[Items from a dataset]
»»
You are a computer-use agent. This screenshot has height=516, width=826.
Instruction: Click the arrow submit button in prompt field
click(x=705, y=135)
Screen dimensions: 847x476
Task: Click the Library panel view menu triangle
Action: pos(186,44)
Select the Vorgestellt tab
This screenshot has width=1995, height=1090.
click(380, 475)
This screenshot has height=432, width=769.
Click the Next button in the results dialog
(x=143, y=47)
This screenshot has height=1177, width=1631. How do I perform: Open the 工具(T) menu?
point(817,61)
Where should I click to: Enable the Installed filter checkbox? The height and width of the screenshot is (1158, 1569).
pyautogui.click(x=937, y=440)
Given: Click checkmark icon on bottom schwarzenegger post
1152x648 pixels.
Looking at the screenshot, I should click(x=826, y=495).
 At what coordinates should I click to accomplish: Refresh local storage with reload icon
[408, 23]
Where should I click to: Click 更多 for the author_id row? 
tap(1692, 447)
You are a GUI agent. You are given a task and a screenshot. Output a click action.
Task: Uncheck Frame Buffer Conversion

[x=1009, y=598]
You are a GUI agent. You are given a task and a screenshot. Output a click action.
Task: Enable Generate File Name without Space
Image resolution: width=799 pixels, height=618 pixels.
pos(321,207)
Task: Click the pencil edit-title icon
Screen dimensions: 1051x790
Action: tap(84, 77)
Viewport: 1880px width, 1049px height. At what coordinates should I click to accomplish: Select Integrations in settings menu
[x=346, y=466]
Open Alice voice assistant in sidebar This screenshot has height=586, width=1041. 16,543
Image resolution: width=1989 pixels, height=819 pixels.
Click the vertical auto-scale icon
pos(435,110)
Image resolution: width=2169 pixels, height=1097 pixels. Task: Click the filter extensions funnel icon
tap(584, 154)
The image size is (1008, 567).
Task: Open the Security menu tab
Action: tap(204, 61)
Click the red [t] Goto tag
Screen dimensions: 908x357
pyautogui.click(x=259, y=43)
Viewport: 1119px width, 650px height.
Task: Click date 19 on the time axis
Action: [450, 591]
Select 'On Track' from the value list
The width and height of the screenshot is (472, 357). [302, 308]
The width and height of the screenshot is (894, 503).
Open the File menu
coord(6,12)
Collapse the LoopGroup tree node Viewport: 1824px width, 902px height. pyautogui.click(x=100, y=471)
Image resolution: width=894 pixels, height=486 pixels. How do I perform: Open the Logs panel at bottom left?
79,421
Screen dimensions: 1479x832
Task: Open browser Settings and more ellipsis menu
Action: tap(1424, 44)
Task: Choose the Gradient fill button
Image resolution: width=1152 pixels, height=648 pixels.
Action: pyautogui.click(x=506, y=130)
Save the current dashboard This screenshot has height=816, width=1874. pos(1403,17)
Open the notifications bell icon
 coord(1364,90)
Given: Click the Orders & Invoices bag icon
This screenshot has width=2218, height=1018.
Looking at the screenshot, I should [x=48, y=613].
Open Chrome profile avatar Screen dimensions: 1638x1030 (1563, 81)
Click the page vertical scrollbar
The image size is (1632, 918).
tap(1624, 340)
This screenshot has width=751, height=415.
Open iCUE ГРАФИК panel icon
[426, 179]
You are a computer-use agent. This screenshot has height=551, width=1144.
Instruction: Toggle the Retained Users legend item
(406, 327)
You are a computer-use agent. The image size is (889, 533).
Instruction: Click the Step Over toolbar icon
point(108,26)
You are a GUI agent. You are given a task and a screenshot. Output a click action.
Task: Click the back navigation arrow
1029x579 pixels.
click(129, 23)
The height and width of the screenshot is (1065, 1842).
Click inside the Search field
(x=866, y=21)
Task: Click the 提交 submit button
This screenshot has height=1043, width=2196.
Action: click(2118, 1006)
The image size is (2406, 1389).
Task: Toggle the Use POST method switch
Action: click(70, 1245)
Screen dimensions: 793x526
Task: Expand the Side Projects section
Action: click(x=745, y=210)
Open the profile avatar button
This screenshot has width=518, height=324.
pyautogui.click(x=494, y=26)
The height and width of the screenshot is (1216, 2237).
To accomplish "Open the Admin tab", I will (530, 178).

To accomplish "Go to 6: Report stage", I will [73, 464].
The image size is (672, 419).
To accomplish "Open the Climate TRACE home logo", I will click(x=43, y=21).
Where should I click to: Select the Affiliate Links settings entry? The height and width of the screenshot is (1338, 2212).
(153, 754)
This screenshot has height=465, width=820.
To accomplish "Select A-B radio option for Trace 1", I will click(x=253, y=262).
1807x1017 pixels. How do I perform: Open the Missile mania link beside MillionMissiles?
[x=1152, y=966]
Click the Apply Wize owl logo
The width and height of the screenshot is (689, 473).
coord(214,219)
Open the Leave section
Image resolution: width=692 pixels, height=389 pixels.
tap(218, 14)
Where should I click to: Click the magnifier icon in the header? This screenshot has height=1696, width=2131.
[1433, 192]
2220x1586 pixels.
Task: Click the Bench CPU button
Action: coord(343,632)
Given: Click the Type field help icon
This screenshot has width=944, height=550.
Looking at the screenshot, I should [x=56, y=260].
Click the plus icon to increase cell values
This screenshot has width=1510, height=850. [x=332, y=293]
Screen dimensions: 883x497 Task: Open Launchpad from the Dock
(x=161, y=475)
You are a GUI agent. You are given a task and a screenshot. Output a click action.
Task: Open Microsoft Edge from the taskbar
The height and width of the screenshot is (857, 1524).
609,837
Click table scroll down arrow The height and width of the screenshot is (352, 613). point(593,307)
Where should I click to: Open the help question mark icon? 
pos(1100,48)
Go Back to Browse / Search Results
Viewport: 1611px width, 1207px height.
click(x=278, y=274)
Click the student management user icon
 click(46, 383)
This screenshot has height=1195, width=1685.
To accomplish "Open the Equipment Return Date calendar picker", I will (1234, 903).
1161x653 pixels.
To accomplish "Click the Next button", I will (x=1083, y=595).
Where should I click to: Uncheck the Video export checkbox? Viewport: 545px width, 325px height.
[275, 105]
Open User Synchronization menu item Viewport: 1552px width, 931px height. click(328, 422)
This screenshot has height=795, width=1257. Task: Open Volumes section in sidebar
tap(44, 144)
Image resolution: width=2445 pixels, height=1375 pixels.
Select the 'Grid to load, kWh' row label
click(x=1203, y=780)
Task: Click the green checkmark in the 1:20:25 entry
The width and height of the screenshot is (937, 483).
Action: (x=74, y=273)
««
◆ **TO DO**:
What you need to do is repeat every record above exactly.

◆ **OUTPUT OF THE TASK**:
You are a computer-use agent. This screenshot has height=516, width=826.
Instruction: Click the arrow submit button in prompt field
click(x=705, y=135)
Screen dimensions: 847x476
Task: Click the Library panel view menu triangle
Action: pos(186,44)
Select the Vorgestellt tab
This screenshot has width=1995, height=1090.
click(380, 475)
This screenshot has height=432, width=769.
Click the Next button in the results dialog
(x=143, y=47)
This screenshot has height=1177, width=1631. How do I perform: Open the 工具(T) menu?
point(817,61)
Where should I click to: Enable the Installed filter checkbox? The height and width of the screenshot is (1158, 1569).
pyautogui.click(x=937, y=440)
Given: Click checkmark icon on bottom schwarzenegger post
1152x648 pixels.
Looking at the screenshot, I should click(x=826, y=495).
 At what coordinates should I click to accomplish: Refresh local storage with reload icon
[408, 23]
Where should I click to: Click 更多 for the author_id row? 
tap(1692, 447)
You are a GUI agent. You are given a task and a screenshot. Output a click action.
Task: Uncheck Frame Buffer Conversion

[x=1009, y=598]
You are a GUI agent. You are given a task and a screenshot. Output a click action.
Task: Enable Generate File Name without Space
Image resolution: width=799 pixels, height=618 pixels.
pos(321,207)
Task: Click the pencil edit-title icon
Screen dimensions: 1051x790
Action: tap(84, 77)
Viewport: 1880px width, 1049px height. At what coordinates should I click to accomplish: Select Integrations in settings menu
[x=346, y=466]
Open Alice voice assistant in sidebar This screenshot has height=586, width=1041. 16,543
Image resolution: width=1989 pixels, height=819 pixels.
Click the vertical auto-scale icon
pos(435,110)
Image resolution: width=2169 pixels, height=1097 pixels. Task: Click the filter extensions funnel icon
tap(584, 154)
The image size is (1008, 567).
Task: Open the Security menu tab
Action: tap(204, 61)
Click the red [t] Goto tag
Screen dimensions: 908x357
pyautogui.click(x=259, y=43)
Viewport: 1119px width, 650px height.
Task: Click date 19 on the time axis
Action: [450, 591]
Select 'On Track' from the value list
The width and height of the screenshot is (472, 357). [302, 308]
The width and height of the screenshot is (894, 503).
Open the File menu
coord(6,12)
Collapse the LoopGroup tree node Viewport: 1824px width, 902px height. pyautogui.click(x=100, y=471)
Image resolution: width=894 pixels, height=486 pixels. How do I perform: Open the Logs panel at bottom left?
79,421
Screen dimensions: 1479x832
Task: Open browser Settings and more ellipsis menu
Action: tap(1424, 44)
Task: Choose the Gradient fill button
Image resolution: width=1152 pixels, height=648 pixels.
Action: pyautogui.click(x=506, y=130)
Save the current dashboard This screenshot has height=816, width=1874. pos(1403,17)
Open the notifications bell icon
 coord(1364,90)
Given: Click the Orders & Invoices bag icon
This screenshot has width=2218, height=1018.
Looking at the screenshot, I should [x=48, y=613].
Open Chrome profile avatar Screen dimensions: 1638x1030 (1563, 81)
Click the page vertical scrollbar
The image size is (1632, 918).
tap(1624, 340)
This screenshot has width=751, height=415.
Open iCUE ГРАФИК panel icon
[426, 179]
You are a computer-use agent. This screenshot has height=551, width=1144.
Instruction: Toggle the Retained Users legend item
(406, 327)
You are a computer-use agent. The image size is (889, 533).
Instruction: Click the Step Over toolbar icon
point(108,26)
You are a GUI agent. You are given a task and a screenshot. Output a click action.
Task: Click the back navigation arrow
1029x579 pixels.
click(129, 23)
The height and width of the screenshot is (1065, 1842).
Click inside the Search field
(x=866, y=21)
Task: Click the 提交 submit button
This screenshot has height=1043, width=2196.
Action: click(2118, 1006)
The image size is (2406, 1389).
Task: Toggle the Use POST method switch
Action: click(70, 1245)
Screen dimensions: 793x526
Task: Expand the Side Projects section
Action: click(x=745, y=210)
Open the profile avatar button
This screenshot has width=518, height=324.
pyautogui.click(x=494, y=26)
The height and width of the screenshot is (1216, 2237).
To accomplish "Open the Admin tab", I will (530, 178).

To accomplish "Go to 6: Report stage", I will [73, 464].
The image size is (672, 419).
To accomplish "Open the Climate TRACE home logo", I will click(x=43, y=21).
Where should I click to: Select the Affiliate Links settings entry? The height and width of the screenshot is (1338, 2212).
(153, 754)
This screenshot has height=465, width=820.
To accomplish "Select A-B radio option for Trace 1", I will click(x=253, y=262).
1807x1017 pixels. How do I perform: Open the Missile mania link beside MillionMissiles?
[x=1152, y=966]
Click the Apply Wize owl logo
The width and height of the screenshot is (689, 473).
coord(214,219)
Open the Leave section
Image resolution: width=692 pixels, height=389 pixels.
tap(218, 14)
Where should I click to: Click the magnifier icon in the header? This screenshot has height=1696, width=2131.
[1433, 192]
2220x1586 pixels.
Task: Click the Bench CPU button
Action: coord(343,632)
Given: Click the Type field help icon
This screenshot has width=944, height=550.
Looking at the screenshot, I should [x=56, y=260].
Click the plus icon to increase cell values
This screenshot has width=1510, height=850. [x=332, y=293]
Screen dimensions: 883x497 Task: Open Launchpad from the Dock
(x=161, y=475)
You are a GUI agent. You are given a task and a screenshot. Output a click action.
Task: Open Microsoft Edge from the taskbar
The height and width of the screenshot is (857, 1524).
609,837
Click table scroll down arrow The height and width of the screenshot is (352, 613). point(593,307)
Where should I click to: Open the help question mark icon? 
pos(1100,48)
Go Back to Browse / Search Results
Viewport: 1611px width, 1207px height.
click(x=278, y=274)
Click the student management user icon
 click(46, 383)
This screenshot has height=1195, width=1685.
To accomplish "Open the Equipment Return Date calendar picker", I will (1234, 903).
1161x653 pixels.
To accomplish "Click the Next button", I will (x=1083, y=595).
Where should I click to: Uncheck the Video export checkbox? Viewport: 545px width, 325px height.
[275, 105]
Open User Synchronization menu item Viewport: 1552px width, 931px height. click(328, 422)
This screenshot has height=795, width=1257. Task: Open Volumes section in sidebar
tap(44, 144)
Image resolution: width=2445 pixels, height=1375 pixels.
Select the 'Grid to load, kWh' row label
click(x=1203, y=780)
Task: Click the green checkmark in the 1:20:25 entry
The width and height of the screenshot is (937, 483).
Action: (x=74, y=273)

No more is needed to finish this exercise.